Members of the Greater Brighton Economic Board hosted a two-day workshop at which they spoke about the huge challenges around housing and mapped out a digital future for business.
Whitehall officials were taken on a tour which included a trip up the i360, a visit to Brighton University’s new Advanced Engineering Centre and to the “5G” testbed at New England House.
The testbed is intended to give digital businesses, including those which build apps and content for smart phones and mobile phones, the chance to try out 5G conditions.
The visitors also went to engineering firm Ricardo, in Shoreham, and the New Monks Farm site near by where 600 homes and an Ikea shop are planned, in Lancing.
The Greater Brighton Economic Board was formed three years ago and covers an area that includes Brighton and Hove, Adur and Worthing, Lewes, Mid Sussex and Crawley.
The board is made up of senior councillors and public sector officials, including education chiefs, and business representatives.

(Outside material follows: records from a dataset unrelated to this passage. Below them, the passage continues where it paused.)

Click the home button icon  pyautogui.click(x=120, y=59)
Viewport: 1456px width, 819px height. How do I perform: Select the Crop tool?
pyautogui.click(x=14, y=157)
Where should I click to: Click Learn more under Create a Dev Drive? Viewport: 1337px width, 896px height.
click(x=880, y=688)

One person at the workshop today said: “This is the first step to generating more investment in the Greater Brighton city region.

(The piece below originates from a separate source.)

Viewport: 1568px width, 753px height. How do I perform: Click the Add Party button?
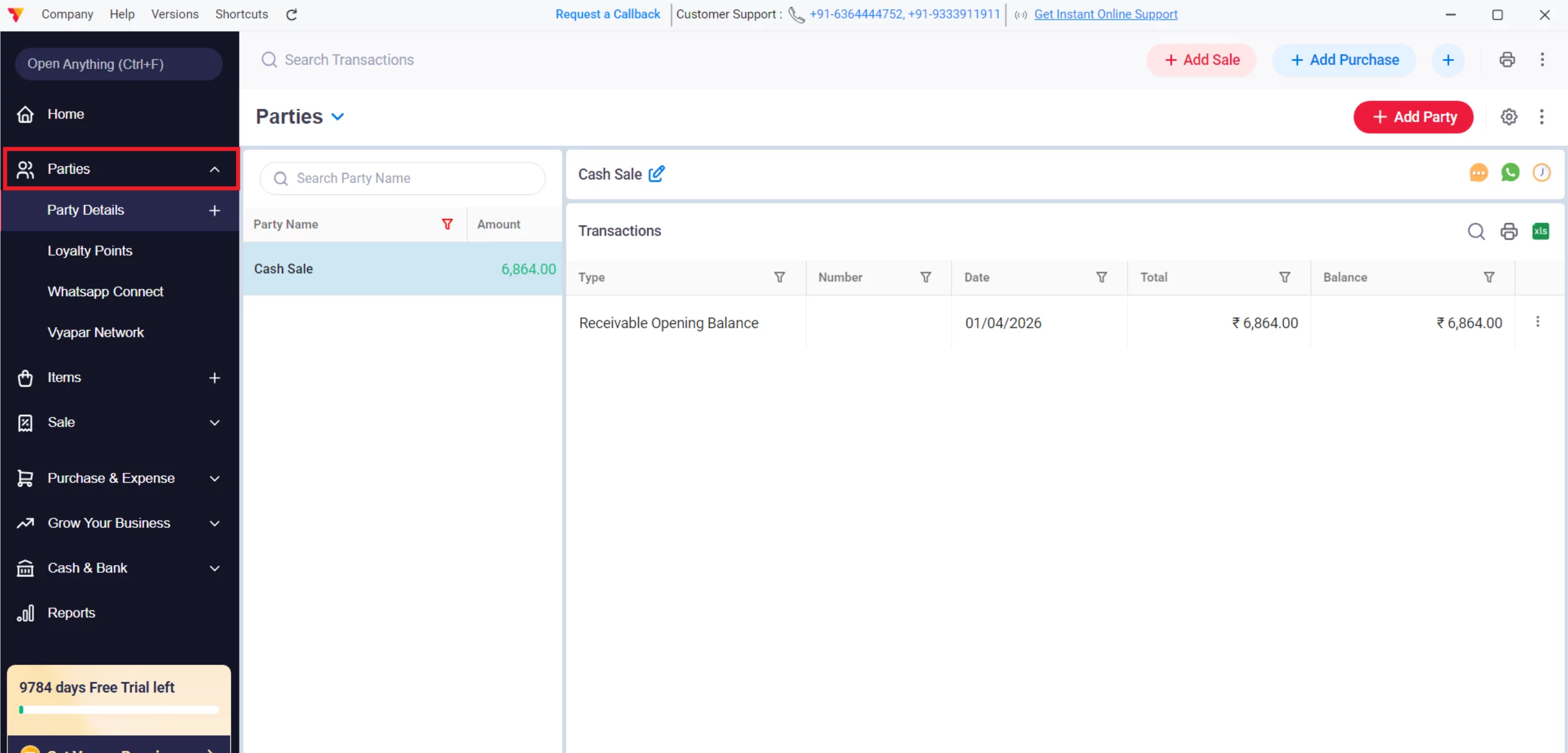click(1413, 117)
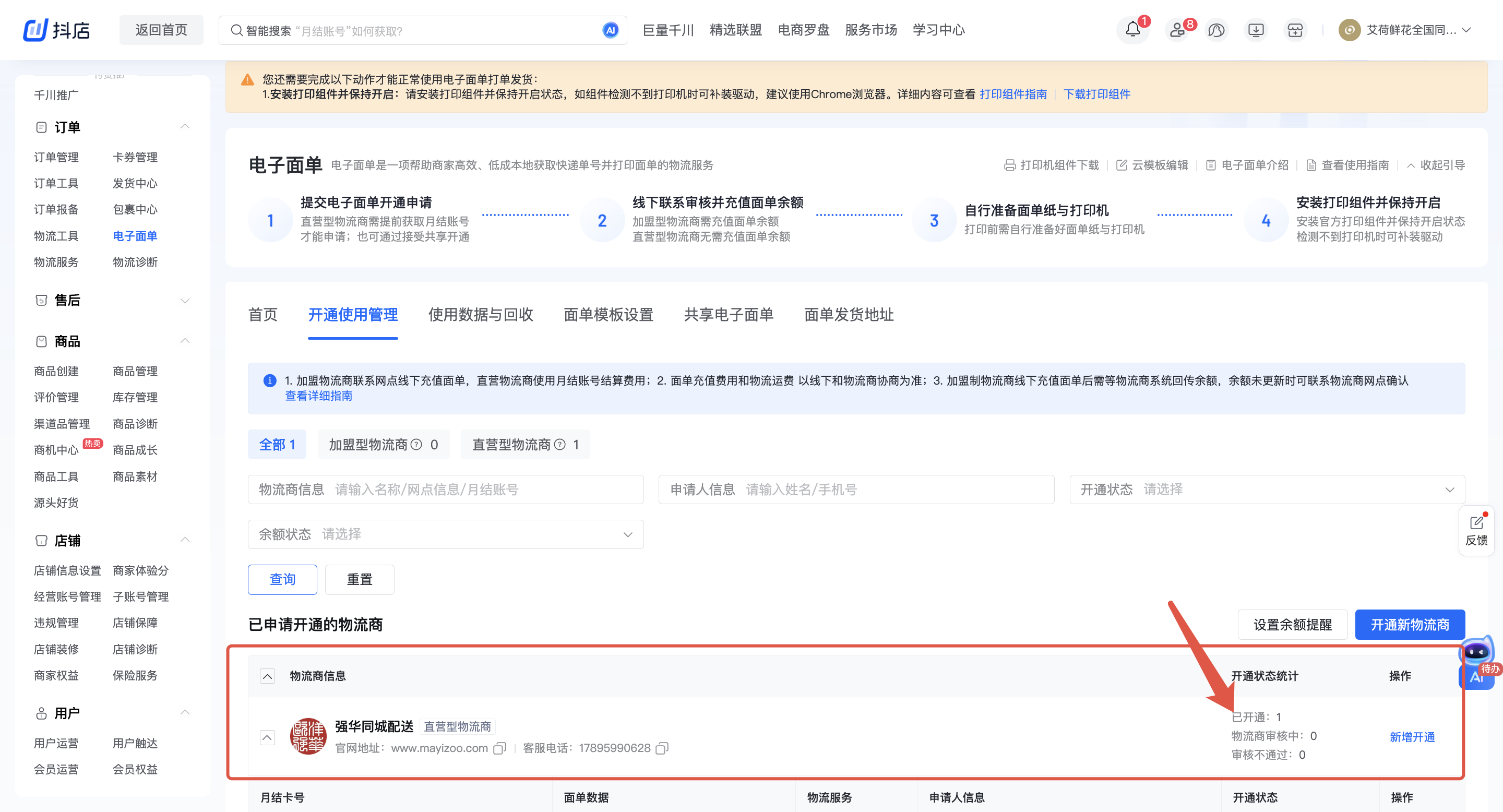Screen dimensions: 1503x812
Task: Copy the official website address
Action: click(499, 748)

“Already £150 million has been pulled in, generating thousands of homes and many more jobs. This is the next step.
“The emphasis today was on digital. Yesterday it was on housing and infrastructure. The whole two days were more ‘how to make Greater Brighton greater’.”
The £150 million government funding – channelled through the Coast to Capital Local Enterprise Partnership (LEP) – is credited with unlocking £2 billion of private sector investment.

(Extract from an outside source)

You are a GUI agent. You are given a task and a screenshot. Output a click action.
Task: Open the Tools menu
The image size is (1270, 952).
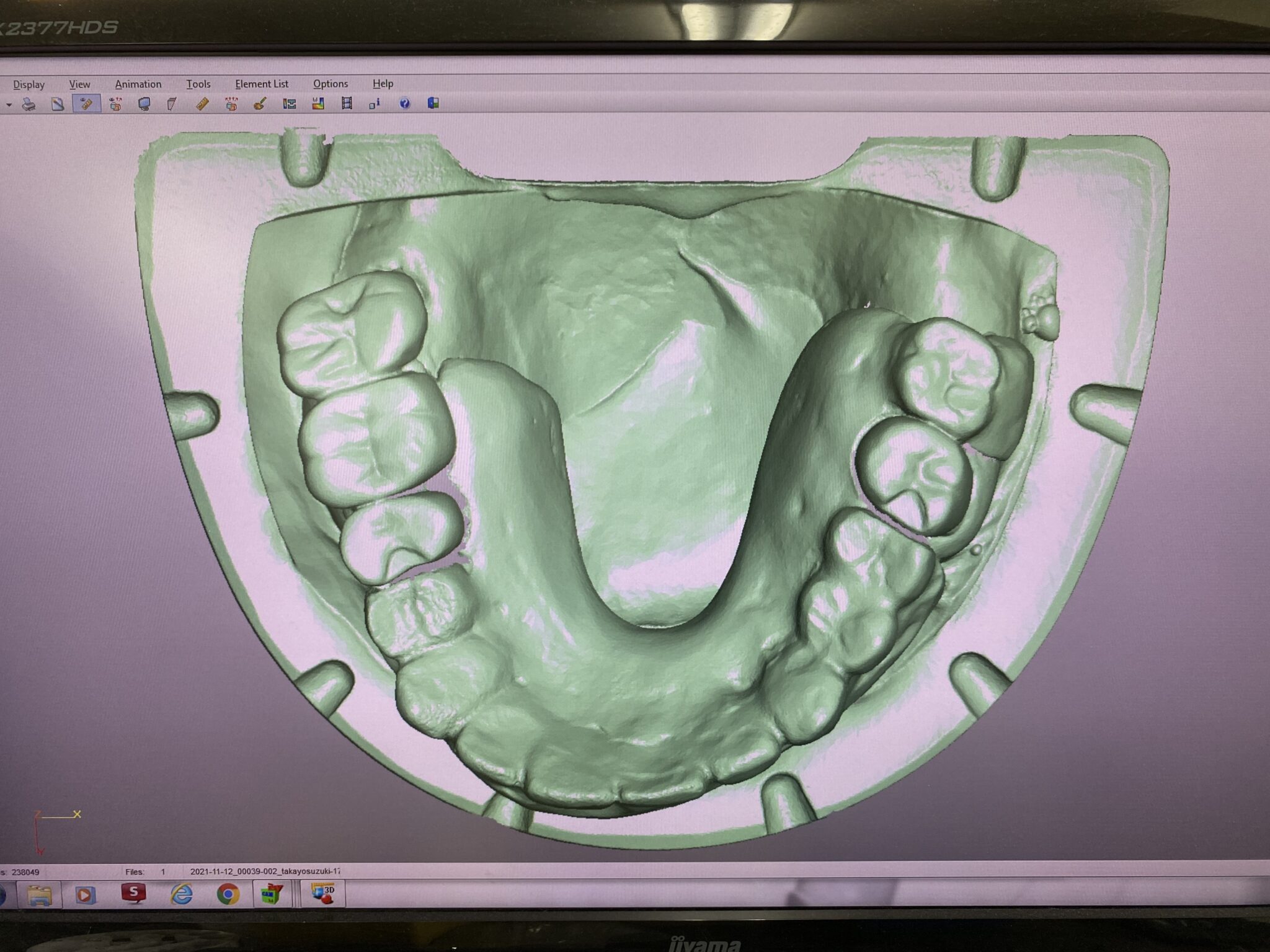[x=198, y=84]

One of the schemes – the £300 million Preston Barracks project in Brighton – was given planning permission on Wednesday (27 September).
Brighton University is working with developer U+I to build new teaching and research blocks as well as 369 homes and 1,338 student flats.
The regeneration of the long-derelict site, in Lewes Road, Brighton, is supported with £7.7 million through the Coast to Capital LEP.
This afternoon Coast to Capital spoke out about another aspect of the infrastructure needed to underpin the future prosperity of the area.
The LEP said: “Our region needs significant long-term rail investment to support our growing regional economy and to maintain our competitive advantage.
“Coast to Capital is currently campaigning for investment in the Brighton main line to protect our economic potential and support the growth ambitions of our businesses.
“Upgrading the line will enhance capacity, connectivity and resilience which is vital for businesses and fundamental for our links to London and our international connectivity.
“The benefits of upgrading the Brighton main line will be felt by everyone who uses it, including the tech sector in Brighton which is highly reliant on a fast connection to London.”
In an opening address yesterday Brighton and Hove City Council chief executive Geoff Raw said that the Greater Brighton Economic Board was a “coalition of the willing with huge ambitions to make things happen”.
He told the civil servants that Greater Brighton was an economic region in its own right and not simply a “satellite of London”.
And while the area was a highly desirable area to live, brimming with potential, he added that there was a danger of government “misconception that we are an affluent area when it comes to making policy decisions”.
Just as local authorities in the north of England have combined to press the case for the “Northern Powerhouse”, the economic board believes that it is vital that our region does not miss out.
It wants the government to continue helping the region, pointing out that productivity is below national average while house prices are 12 times average income and transport infrastructure – vital to economic growth – is poor.
The economic board’s chairman, Councillor Andy Smith, who is also the leader of Lewes District Council, said: “ This is a great opportunity to have our voice heard by some important people in Whitehall.
“By coming together as a Greater Brighton region, we have a better chance of bringing coherent strategies on housing, transport and the economy.”